Страница 7 из 14
Лабаз с товарами дорогими, парень навестил сразу же, учёт проверил, что, да как, в книге запись нужную сделал для батюшки и стал ожидать лесовиков ради мены-торговли.
Шастали оные, когда им на душу взбредёт, не угадаешь так сразу, но парень терпелив был и не суетился. Сказано, что в срок явятся, жди, значится.
Озеро Синеокое парню по нраву пришлось – тихое, сонное, вода студёная, а у бережка – песочек, да, трава-мурава. Хочешь – загорай, купайся, хочешь – рыбку лови, да жарь.

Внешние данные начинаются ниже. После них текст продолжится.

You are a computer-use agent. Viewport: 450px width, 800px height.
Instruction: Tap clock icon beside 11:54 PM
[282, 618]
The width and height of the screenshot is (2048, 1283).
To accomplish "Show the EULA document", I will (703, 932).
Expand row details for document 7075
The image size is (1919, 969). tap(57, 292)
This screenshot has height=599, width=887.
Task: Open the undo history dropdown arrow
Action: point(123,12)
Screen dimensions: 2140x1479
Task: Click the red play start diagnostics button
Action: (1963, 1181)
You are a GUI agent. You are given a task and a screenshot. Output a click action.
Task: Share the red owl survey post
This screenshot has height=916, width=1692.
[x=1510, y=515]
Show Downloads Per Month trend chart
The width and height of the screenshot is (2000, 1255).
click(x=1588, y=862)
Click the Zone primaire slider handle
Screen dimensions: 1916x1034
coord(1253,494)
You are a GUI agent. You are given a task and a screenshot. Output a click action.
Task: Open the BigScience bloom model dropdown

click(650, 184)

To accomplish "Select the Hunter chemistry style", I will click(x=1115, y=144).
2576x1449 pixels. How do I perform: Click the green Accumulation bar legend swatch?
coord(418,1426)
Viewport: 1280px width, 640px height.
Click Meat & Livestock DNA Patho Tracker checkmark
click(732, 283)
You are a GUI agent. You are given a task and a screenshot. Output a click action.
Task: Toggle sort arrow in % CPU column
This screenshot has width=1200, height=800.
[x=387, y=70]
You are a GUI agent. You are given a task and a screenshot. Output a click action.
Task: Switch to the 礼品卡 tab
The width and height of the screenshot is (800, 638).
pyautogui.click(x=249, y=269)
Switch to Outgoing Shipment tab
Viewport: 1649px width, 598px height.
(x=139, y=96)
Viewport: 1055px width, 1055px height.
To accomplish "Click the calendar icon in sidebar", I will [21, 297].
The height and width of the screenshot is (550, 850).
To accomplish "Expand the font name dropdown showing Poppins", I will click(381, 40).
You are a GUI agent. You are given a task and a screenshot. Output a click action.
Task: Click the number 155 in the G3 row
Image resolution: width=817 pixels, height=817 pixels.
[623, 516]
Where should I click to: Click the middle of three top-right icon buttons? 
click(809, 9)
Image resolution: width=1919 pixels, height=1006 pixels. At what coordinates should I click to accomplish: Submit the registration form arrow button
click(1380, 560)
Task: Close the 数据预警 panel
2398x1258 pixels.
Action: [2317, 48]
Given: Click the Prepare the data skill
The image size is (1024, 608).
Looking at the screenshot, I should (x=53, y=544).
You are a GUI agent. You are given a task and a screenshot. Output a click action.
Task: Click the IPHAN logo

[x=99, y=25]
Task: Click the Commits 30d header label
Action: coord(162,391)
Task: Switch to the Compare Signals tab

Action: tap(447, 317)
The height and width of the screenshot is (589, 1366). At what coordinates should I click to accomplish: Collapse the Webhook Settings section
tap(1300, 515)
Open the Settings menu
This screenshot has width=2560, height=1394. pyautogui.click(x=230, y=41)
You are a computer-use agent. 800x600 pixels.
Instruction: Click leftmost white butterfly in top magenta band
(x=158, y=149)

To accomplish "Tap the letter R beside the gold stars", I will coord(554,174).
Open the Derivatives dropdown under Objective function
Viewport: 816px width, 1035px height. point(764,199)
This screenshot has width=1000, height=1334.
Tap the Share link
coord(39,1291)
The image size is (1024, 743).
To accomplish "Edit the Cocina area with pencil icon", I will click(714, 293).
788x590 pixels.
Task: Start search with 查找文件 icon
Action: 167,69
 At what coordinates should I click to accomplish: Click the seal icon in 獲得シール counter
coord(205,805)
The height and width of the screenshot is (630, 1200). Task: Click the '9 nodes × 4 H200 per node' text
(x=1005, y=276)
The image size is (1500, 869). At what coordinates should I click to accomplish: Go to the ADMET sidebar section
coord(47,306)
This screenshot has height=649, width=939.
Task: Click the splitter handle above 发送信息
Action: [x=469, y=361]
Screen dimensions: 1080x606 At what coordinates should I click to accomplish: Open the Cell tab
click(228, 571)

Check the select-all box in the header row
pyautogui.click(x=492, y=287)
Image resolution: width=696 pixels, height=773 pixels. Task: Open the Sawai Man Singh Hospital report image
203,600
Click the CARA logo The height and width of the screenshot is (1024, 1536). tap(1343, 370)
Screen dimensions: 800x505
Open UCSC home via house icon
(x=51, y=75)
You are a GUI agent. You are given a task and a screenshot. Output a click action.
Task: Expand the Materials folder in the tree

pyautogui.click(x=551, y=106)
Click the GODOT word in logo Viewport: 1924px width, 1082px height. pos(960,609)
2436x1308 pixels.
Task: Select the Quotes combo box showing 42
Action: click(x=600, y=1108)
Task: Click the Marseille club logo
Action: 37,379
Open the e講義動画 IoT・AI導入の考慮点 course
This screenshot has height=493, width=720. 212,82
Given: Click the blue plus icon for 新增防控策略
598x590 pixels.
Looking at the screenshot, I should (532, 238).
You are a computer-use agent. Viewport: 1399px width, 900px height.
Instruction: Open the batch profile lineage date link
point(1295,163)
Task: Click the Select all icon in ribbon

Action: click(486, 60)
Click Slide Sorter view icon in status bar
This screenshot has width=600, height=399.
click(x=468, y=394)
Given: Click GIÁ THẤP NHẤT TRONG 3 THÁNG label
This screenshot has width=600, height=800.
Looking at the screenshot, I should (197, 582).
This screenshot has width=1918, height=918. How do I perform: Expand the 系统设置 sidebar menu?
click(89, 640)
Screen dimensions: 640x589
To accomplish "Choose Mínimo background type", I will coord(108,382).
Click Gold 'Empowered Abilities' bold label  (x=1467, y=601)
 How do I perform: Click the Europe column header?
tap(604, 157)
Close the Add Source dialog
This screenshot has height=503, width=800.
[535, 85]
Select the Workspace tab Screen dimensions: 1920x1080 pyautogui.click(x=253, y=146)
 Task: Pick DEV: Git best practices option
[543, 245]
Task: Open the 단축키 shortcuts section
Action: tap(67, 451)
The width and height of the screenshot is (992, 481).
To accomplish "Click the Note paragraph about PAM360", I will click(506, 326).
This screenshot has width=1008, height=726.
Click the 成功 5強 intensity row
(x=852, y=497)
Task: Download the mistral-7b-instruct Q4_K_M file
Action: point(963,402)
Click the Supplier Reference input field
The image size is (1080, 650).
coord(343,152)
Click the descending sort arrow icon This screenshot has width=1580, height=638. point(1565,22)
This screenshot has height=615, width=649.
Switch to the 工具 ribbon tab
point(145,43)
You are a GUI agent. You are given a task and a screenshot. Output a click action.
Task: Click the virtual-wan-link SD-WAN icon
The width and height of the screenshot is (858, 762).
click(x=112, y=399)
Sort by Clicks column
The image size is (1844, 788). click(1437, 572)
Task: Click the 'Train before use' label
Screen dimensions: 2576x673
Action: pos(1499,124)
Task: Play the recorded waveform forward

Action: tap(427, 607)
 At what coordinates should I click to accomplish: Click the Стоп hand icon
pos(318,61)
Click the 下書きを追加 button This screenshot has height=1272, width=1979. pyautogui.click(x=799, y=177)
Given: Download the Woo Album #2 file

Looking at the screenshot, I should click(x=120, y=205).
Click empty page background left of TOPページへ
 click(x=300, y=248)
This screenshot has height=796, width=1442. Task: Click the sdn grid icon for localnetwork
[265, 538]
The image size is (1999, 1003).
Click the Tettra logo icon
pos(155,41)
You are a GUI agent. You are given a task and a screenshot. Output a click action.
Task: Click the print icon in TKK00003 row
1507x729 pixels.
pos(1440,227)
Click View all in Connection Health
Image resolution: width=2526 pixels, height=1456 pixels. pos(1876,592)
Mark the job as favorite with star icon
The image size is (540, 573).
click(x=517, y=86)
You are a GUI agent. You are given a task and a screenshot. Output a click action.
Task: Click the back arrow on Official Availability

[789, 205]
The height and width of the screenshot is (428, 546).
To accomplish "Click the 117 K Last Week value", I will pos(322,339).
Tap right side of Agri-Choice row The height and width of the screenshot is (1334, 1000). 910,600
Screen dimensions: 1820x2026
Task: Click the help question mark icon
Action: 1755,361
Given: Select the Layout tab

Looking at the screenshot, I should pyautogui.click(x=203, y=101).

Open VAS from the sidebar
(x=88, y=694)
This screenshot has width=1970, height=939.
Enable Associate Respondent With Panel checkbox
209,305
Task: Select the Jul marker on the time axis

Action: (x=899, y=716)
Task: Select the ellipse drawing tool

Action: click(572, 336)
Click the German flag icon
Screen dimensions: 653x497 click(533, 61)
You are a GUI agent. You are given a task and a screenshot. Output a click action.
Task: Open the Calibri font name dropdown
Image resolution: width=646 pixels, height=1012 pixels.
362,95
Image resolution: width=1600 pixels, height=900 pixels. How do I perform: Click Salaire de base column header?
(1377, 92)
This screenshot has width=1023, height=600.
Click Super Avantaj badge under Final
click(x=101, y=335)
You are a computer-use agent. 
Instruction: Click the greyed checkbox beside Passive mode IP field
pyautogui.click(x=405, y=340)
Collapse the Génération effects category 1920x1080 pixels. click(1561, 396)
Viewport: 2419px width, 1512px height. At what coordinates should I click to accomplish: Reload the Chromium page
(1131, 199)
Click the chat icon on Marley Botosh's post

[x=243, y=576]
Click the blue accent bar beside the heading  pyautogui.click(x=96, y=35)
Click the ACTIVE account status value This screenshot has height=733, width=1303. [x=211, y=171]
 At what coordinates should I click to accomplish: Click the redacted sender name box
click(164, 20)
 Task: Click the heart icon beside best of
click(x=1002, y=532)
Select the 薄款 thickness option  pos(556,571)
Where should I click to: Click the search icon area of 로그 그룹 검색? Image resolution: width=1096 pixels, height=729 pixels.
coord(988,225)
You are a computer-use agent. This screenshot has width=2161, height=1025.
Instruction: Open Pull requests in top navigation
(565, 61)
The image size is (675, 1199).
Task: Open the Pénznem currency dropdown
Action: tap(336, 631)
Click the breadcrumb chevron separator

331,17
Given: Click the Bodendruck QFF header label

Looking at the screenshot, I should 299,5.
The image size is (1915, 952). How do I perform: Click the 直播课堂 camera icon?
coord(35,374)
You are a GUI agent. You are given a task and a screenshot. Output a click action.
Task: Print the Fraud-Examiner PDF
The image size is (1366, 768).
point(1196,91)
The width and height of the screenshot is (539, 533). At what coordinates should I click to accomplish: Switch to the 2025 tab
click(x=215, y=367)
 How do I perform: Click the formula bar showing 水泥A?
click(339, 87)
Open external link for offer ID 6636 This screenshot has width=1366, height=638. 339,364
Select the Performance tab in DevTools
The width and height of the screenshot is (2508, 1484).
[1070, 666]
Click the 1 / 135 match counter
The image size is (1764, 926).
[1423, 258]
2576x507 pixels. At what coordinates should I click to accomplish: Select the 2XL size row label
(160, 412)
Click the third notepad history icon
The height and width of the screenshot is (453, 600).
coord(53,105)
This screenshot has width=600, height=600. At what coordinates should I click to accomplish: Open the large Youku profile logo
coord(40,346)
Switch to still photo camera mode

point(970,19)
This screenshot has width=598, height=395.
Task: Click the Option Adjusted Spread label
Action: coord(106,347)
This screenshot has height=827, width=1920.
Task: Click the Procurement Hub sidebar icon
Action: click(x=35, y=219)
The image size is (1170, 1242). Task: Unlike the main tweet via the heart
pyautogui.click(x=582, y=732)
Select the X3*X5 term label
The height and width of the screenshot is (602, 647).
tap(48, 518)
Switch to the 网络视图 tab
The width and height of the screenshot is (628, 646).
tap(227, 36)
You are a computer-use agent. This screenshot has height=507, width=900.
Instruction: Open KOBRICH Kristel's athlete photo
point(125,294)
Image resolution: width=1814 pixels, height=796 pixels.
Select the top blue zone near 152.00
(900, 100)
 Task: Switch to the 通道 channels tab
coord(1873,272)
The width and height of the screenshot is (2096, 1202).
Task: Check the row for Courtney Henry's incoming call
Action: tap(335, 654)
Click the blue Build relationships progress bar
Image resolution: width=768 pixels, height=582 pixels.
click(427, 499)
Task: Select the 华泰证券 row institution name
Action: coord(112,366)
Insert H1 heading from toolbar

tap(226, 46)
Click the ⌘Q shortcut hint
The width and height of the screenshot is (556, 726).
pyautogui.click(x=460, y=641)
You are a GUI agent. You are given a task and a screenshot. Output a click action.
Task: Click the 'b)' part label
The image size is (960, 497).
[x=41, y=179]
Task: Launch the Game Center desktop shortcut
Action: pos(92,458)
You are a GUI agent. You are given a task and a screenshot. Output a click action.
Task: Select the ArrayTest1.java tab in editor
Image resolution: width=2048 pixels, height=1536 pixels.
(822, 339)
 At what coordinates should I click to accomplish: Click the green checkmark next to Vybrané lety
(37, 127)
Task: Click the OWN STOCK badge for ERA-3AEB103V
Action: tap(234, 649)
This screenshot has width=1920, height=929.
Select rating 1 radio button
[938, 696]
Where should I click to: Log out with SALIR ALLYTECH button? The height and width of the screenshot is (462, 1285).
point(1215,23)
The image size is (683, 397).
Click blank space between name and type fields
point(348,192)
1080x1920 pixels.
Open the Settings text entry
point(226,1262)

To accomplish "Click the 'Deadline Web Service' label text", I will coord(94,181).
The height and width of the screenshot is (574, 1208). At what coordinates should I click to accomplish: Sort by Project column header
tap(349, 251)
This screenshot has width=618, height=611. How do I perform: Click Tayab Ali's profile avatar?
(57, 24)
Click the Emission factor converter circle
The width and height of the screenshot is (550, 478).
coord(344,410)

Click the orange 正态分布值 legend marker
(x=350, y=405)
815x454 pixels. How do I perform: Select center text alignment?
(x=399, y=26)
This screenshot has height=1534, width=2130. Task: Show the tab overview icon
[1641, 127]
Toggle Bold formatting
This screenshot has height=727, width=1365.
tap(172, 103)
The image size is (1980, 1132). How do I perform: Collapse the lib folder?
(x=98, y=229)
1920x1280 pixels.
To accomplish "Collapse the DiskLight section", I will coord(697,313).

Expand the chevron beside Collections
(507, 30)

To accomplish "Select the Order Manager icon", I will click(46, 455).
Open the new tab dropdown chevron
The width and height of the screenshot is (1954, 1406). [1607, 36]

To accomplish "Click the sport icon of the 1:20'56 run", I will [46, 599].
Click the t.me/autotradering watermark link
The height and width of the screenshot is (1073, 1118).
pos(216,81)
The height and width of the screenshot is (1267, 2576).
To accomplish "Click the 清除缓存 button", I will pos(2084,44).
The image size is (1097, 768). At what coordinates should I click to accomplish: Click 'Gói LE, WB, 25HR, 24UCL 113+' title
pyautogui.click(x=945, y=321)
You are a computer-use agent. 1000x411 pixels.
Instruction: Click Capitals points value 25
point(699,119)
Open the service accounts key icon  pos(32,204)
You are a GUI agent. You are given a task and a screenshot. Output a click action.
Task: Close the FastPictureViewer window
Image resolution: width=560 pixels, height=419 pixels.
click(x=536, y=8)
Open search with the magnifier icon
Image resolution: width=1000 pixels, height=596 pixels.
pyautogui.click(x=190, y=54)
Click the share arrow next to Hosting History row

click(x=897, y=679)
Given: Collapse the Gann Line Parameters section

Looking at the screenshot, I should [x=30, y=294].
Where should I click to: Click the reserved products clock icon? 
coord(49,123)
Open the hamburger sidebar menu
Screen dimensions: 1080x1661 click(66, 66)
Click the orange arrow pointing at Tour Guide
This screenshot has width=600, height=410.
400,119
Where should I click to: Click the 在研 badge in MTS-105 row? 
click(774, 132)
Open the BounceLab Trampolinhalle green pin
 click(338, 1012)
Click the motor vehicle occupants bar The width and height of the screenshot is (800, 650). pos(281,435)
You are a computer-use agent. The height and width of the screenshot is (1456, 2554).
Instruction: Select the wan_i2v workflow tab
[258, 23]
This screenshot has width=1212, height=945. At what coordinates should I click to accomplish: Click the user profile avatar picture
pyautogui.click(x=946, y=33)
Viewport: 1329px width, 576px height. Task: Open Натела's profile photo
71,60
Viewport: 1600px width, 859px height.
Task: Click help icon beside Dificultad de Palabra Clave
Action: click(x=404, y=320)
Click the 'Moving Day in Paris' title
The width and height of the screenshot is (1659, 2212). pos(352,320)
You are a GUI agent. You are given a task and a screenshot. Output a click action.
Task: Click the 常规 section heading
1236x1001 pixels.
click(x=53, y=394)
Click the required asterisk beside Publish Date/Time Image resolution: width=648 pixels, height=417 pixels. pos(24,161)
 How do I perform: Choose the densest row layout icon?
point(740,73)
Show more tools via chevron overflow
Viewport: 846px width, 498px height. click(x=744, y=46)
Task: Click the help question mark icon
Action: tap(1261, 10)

Парняги, как оказалось, жареную рыбку очень уважали. Самим им лишь мелочь попадалась, а с Антаром так и карпы ленивые с щуками метровыми в руки сами шли.
Жарёху в ход и пустили, а муку, да прочие вкусности, парень приберёг для запаса зимнего.
Так и жизнь пошла, наладилась, текла, как вода в реке равнинной, размеренно да покойно, без казусов.
Лесовики объявились вскорости – след чужой в лесу углядели и пожаловали.
Принял их Антар, честь по чести, торговал, как велели, лишнего не брал, своего не упуская. Только жемчуга голубого не увидел, а страсть, как хотелось диво-дивное в дом отцовский привезти.
Не сподобила Дану, а жаль.
Лесовики те таинственные, людьми оказались не шумными – лес суеты не терпит, тихо пришли, ушли, так же тихо, неприметно. Лишь один из них с Антаром в посторонние разговоры вступил, потому как с сестрой явился, девой младой.
Антар тем утром щуку словил дивную, длинную, да зубатую, пятнистую, будто кот лесной.
Подвесил ее у крыльца, тут гости и припожаловали.
Девица та, вмиг на щуку уставилась, точно никогда таких громадин не видела. Стоит, рот приоткрыв, на рыбу таращится. Она – на щуку, Антар – на неё, да так, словно глаза приклеились.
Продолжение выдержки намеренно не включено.